Mohamed Kacimi pose à son tour une question sur la position de l’intelligentsia en Israël qui compte des observateurs et penseurs avisés, et ne peut comprendre que leur lucidité n’ait pas de prise sur la société. Leïla Shahid parle des « vingt millions de Juifs dans le monde contre six seulement en Israël. Israël ne représente pas tous les Juifs. » Elle parle de ghetto tout autant physique que mental « C’est une tragédie philosophique » ajoute-t-elle tout en rappelant qu’Israël est la septième puissance industrielle et la quatrième puissance militaire.
Le débat se recentre ensuite sur le spectacle, Des Roses et du Jasmin, Mohamed Kacimi, dramaturge auprès d’Adel Hakim lit quelques extraits de son carnet de bord des répétition, écrit à Jérusalem Est. Il parle de l’extrême difficulté de créer. « Mercredi 11 février 2015 – Il fait un froid de canard à Jérusalem. Nous travaillons depuis une semaine dans une petite salle, encombrée de gradins bleus couverts de poussière et de manuscrits. La lumière est faible, le chauffage en panne, et le sol jonché de mégots et de gobelets écrasés. Autour de la table huit comédiens fument à tombeau ouvert. Ils lisent la dernière pièce d’Adel Hakim : Des Roses et du jasmin… »
Leïla Shahid a vu le spectacle quelques jours auparavant et rapporte : « Il arrache la Palestine à son quotidien et redonne espoir, en dépit de tous les murs et barbelés. » Pour elle, le théâtre est au cœur du politique, c’est l’oxygène d’une nation, et le discours poétique est le seul qui s’impose par lui-même. Elle traduit aussi son plaisir d’être là, inaugurant le Lanterneau, la seconde salle de la Manufacture des Œillets qui en cette après-midi laisse passer par sa belle verrière, la clarté. Elle a posé sur la table deux magnifiques bouquets blancs, des roses et du jasmin.
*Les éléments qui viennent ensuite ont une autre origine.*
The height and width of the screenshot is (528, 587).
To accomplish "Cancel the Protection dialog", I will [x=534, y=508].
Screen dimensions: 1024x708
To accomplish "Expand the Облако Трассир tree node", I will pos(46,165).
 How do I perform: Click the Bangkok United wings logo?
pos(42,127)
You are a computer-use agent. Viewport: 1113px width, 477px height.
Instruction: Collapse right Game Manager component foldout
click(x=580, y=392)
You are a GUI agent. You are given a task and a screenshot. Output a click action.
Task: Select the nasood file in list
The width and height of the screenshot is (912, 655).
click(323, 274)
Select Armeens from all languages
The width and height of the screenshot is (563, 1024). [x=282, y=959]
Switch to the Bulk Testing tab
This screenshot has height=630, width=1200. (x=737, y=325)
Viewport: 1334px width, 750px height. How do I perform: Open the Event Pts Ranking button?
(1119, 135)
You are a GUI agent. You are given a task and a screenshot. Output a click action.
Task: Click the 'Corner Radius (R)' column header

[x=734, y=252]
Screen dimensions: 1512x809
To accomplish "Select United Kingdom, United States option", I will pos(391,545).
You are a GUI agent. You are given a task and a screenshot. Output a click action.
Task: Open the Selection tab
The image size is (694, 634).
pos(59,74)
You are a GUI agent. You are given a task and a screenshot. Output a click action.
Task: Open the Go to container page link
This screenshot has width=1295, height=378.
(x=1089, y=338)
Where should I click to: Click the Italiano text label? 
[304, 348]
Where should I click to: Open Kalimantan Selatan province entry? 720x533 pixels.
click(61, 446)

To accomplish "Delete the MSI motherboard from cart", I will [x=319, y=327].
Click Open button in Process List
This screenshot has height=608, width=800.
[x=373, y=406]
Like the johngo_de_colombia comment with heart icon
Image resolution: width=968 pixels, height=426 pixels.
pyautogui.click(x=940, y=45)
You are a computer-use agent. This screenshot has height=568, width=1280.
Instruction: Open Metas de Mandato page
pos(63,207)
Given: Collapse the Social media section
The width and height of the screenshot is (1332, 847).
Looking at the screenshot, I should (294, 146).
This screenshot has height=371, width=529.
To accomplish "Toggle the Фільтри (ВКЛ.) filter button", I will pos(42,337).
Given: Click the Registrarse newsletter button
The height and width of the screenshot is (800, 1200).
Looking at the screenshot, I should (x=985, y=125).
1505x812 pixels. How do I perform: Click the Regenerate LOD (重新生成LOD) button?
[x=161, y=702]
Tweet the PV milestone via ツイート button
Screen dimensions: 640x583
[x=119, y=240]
Brigitte Rémer, le 30 janvier 2017
Samedi 28 janvier 2017 à 16h, Théâtre des Quartiers d’Ivry/Manufacture des Œillets, 1 place Pierre Gosnat – 94200 Ivry-sur-Seine – Métro : Mairie d’Ivry – www.theatre-quartiers-ivry.com – Tél. : 01 43 90 11 11. Le Journal de Mohamed Kacimi est publié sur le site du Théâtre des Quartiers d’Ivry – Le texte d’Adel Hakim, Des Roses et du Jasmin est publié à L’Avant-Scène.